En premier, ce numéro de Interventions Économiques s’intéresse aux instruments de mesure et d’analyse de la pauvreté et des inégalités tenant compte de diverses perspectives. Les travaux faisant état des débats théoriques et méthodologiques dans le champ des politiques de réduction de la pauvreté et des inégalités apporteront un éclairage pertinent à plus d’un titre. Nous sommes aussi intéressés aux travaux portant sur les déterminants politiques, économiques et sociodémographiques de la pauvreté et des inégalités aujourd’hui.

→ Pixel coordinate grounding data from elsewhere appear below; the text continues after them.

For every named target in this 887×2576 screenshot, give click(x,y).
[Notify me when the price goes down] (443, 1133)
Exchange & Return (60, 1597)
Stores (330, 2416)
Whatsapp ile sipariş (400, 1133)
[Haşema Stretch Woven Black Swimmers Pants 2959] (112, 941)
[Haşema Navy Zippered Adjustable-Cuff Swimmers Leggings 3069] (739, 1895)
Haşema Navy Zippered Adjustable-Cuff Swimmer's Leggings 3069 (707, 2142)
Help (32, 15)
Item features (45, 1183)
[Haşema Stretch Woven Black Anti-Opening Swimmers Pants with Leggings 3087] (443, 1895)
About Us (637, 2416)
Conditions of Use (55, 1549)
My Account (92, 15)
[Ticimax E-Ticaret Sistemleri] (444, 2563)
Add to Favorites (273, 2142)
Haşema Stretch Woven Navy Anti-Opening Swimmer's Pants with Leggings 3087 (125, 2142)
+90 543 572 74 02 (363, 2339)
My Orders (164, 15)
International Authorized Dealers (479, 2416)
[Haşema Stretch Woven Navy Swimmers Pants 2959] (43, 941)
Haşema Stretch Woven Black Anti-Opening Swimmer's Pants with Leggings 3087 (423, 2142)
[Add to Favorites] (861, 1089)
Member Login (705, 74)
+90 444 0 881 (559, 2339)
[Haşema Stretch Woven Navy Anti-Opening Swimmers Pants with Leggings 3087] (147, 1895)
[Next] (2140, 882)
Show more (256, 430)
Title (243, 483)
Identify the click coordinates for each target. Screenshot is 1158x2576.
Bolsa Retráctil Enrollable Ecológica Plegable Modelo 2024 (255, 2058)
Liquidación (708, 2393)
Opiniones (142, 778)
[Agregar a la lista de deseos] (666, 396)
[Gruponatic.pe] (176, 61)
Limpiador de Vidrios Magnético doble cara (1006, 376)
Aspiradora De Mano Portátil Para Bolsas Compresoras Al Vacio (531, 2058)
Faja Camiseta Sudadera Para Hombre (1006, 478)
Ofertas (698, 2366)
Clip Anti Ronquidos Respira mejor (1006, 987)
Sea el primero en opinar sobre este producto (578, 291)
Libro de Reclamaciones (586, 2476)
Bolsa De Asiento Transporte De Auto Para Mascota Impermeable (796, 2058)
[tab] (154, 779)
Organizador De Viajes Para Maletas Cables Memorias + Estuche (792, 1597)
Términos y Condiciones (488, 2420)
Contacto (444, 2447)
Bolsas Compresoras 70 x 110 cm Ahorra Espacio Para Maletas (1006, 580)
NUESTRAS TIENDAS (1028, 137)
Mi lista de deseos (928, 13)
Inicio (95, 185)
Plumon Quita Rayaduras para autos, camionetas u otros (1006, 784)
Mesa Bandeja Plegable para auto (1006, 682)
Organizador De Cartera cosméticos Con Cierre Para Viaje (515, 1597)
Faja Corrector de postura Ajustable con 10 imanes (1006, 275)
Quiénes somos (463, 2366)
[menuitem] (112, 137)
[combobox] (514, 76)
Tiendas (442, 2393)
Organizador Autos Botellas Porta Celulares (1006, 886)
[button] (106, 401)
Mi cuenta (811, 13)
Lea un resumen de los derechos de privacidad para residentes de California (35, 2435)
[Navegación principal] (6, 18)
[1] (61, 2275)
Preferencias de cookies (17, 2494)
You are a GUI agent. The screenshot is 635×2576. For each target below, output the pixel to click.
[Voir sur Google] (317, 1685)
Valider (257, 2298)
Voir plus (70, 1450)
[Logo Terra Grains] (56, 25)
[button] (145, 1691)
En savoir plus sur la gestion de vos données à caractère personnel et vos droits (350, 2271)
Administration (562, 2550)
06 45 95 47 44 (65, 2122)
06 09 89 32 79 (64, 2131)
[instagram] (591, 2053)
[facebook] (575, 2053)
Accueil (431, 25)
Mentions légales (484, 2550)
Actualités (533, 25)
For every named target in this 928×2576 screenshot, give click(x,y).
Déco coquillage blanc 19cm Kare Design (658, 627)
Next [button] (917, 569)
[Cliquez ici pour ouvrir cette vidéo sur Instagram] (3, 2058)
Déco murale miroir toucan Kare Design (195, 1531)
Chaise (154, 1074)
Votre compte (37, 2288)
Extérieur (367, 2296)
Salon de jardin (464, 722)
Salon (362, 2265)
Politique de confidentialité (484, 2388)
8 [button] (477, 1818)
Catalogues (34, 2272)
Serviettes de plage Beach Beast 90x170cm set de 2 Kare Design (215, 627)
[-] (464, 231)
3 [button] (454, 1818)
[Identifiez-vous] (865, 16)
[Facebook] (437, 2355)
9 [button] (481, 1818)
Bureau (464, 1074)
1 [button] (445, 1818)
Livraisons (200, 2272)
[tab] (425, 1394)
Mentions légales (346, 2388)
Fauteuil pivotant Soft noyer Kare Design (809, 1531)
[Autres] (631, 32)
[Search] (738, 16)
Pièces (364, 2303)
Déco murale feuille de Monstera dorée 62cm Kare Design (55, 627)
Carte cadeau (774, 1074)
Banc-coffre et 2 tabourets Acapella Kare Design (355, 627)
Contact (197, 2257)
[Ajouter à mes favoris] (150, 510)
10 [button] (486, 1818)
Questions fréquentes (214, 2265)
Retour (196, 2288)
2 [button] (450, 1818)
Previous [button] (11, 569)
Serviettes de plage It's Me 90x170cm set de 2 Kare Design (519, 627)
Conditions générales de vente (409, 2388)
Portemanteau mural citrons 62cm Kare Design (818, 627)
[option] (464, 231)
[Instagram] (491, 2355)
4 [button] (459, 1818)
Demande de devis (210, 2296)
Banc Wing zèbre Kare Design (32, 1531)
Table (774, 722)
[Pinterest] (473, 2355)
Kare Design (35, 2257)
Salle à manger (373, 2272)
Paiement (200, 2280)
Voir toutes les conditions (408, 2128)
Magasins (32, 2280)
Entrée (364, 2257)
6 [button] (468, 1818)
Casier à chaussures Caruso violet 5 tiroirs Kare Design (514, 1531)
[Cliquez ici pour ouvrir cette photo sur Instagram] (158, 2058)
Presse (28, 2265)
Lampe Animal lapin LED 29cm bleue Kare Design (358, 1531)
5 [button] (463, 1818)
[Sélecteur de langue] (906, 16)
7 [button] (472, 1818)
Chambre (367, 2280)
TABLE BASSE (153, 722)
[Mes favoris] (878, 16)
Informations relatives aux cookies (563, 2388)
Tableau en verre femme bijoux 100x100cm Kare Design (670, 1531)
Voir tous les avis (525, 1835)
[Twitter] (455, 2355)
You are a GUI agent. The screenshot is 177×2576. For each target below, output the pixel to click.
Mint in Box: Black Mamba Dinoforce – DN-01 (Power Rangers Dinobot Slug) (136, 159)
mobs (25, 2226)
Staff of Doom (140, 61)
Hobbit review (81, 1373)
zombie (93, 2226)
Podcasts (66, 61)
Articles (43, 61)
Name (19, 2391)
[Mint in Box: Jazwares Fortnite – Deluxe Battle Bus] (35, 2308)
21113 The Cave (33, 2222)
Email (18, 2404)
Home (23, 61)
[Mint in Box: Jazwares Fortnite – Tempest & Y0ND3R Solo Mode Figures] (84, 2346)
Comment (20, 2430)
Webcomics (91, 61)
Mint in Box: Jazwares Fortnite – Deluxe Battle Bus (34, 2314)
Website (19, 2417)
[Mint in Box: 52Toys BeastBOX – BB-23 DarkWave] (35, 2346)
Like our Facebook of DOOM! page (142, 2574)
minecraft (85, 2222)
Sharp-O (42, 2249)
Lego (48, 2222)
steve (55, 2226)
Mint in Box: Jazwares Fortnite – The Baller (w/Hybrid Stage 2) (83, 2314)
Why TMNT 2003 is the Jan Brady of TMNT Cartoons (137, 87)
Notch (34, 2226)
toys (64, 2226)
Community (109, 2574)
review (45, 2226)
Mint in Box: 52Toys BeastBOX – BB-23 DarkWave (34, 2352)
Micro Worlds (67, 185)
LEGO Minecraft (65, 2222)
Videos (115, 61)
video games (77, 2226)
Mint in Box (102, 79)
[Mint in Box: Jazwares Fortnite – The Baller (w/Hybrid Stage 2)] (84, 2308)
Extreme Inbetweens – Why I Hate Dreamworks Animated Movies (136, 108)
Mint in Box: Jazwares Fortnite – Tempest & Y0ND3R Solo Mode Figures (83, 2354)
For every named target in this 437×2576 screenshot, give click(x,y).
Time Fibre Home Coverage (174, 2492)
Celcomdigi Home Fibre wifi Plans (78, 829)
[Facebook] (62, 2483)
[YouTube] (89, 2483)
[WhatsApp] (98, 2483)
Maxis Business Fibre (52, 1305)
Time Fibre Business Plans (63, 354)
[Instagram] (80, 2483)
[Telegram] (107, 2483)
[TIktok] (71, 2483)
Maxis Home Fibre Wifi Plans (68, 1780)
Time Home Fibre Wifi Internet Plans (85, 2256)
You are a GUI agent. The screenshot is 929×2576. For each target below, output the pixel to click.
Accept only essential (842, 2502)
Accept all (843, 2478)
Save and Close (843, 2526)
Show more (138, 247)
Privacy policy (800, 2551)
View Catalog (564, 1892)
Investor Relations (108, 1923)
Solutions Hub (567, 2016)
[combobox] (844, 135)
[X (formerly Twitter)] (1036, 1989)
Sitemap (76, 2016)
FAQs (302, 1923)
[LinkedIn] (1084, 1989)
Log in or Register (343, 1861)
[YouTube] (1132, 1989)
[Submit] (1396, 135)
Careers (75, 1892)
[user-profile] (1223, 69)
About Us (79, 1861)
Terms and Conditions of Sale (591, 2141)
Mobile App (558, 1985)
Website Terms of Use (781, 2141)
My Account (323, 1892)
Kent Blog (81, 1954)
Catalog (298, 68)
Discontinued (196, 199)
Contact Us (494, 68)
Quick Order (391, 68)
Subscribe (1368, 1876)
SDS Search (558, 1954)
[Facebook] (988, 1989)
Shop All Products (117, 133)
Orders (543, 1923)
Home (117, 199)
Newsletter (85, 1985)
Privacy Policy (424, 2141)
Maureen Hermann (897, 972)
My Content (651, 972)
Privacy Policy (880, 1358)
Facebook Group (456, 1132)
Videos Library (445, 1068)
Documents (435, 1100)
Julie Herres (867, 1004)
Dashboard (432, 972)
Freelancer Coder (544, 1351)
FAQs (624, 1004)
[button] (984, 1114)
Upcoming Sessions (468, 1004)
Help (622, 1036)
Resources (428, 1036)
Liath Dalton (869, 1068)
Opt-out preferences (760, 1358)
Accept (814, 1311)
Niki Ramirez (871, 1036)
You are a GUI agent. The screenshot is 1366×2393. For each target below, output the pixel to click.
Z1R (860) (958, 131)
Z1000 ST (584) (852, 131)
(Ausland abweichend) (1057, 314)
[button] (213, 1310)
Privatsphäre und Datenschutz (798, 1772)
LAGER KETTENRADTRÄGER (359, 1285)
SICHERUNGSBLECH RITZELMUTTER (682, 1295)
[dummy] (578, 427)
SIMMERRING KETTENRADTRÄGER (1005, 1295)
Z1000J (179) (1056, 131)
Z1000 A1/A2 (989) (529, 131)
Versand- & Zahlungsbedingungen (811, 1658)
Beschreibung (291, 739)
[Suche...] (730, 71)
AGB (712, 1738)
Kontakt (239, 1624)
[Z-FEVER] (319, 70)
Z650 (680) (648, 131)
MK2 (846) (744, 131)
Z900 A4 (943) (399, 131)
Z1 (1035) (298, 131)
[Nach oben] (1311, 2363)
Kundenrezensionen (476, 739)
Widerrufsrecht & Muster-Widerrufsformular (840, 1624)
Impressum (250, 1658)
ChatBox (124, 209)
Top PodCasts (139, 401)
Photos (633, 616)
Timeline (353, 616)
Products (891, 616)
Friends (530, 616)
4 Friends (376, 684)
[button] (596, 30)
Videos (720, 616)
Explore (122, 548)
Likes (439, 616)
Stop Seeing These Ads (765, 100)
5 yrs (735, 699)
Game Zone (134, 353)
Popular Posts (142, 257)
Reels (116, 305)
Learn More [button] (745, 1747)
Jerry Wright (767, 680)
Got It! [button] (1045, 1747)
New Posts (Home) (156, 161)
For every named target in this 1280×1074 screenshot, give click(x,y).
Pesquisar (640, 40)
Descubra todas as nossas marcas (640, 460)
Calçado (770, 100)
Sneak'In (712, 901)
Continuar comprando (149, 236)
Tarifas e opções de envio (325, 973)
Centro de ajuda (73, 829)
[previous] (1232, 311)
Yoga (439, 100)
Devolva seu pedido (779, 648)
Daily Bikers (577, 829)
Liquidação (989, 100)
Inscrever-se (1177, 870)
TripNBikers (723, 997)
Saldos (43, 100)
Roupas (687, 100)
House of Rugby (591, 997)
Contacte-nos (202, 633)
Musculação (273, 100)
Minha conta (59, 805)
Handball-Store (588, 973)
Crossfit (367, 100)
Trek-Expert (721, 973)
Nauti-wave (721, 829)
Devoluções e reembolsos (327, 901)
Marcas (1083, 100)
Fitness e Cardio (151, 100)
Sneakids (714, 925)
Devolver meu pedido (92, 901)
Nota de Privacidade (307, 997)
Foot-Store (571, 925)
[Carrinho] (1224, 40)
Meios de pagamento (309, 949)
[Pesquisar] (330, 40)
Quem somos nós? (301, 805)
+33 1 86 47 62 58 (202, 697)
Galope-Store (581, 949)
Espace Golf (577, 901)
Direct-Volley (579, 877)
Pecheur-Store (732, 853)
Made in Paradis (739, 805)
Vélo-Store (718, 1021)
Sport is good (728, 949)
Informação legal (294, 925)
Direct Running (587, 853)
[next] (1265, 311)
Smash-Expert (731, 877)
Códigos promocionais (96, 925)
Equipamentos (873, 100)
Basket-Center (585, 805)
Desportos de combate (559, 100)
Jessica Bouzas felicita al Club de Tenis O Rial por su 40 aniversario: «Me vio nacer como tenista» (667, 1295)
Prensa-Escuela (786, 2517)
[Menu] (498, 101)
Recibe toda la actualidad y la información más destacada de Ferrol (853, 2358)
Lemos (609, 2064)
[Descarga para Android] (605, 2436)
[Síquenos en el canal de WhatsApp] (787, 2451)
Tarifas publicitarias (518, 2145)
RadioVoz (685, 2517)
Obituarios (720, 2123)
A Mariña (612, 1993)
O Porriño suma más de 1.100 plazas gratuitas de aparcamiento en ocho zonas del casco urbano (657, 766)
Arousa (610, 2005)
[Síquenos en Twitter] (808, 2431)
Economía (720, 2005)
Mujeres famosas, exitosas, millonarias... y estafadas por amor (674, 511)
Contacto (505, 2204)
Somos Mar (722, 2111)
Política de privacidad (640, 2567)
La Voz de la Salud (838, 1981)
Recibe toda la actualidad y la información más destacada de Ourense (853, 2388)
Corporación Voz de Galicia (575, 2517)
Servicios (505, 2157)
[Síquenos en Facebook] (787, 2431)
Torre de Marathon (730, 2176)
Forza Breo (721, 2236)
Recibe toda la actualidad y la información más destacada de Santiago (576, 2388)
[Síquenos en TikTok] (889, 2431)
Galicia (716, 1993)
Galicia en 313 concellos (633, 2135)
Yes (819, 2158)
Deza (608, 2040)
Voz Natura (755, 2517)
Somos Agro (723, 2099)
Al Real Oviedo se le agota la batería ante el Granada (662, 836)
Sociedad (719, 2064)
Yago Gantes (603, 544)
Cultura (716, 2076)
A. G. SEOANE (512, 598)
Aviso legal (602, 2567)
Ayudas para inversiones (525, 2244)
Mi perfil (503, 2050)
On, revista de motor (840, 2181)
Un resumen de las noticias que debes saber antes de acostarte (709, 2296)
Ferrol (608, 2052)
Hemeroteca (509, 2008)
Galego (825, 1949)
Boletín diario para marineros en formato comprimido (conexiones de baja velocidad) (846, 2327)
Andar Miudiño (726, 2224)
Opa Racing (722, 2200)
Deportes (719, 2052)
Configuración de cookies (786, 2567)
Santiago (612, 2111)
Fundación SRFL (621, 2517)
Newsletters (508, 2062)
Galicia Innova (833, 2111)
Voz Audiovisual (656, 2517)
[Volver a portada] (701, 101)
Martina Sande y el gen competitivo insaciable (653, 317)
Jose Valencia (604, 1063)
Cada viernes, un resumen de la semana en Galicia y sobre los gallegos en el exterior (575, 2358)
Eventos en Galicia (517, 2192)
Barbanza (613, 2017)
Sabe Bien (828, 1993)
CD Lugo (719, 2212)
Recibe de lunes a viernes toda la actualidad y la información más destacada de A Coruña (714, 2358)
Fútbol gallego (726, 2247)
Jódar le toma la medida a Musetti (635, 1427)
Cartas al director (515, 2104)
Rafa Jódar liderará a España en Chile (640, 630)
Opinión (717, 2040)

En deuxième lieu, nous recherchons les travaux portant sur les dimensions conceptuelles concernant les économies à marchés émergents en liaison avec les politiques sociales relatives à la réduction de la pauvreté et des inégalités. Cette relation entre la croissance économique de pays qui occupent une place plus importante dans l’orbite de l’économie globale, et les effets de cette croissance sur la réduction de la pauvreté et des inégalités en leur sein, s’impose au moins pour deux raisons. D’une part il est essentiel d’explorer à la lumière de l’évolution actuelle de certaines économies de marché la thèse selon laquelle l’évolution tendancielle de l’économie mondiale, dynamisée par le rattrapage fulgurant de ces pays autrefois situés dans la périphérie, attesterait d’une corrélation positive et bénéfique entre croissance économique et réduction de la pauvreté, voire même des inégalités. D’autre part, en liaison avec les interrogations précédentes, il s’avère utile et pertinent d’effectuer une introspection à l’intérieur du dispositif économique et social de gestion de la pauvreté ainsi que de l’infrastructure de protection sociale des pays étudiés afin d’établir la connexion, si nécessaire et opportune, avec leur croissance économique relative et soudaine.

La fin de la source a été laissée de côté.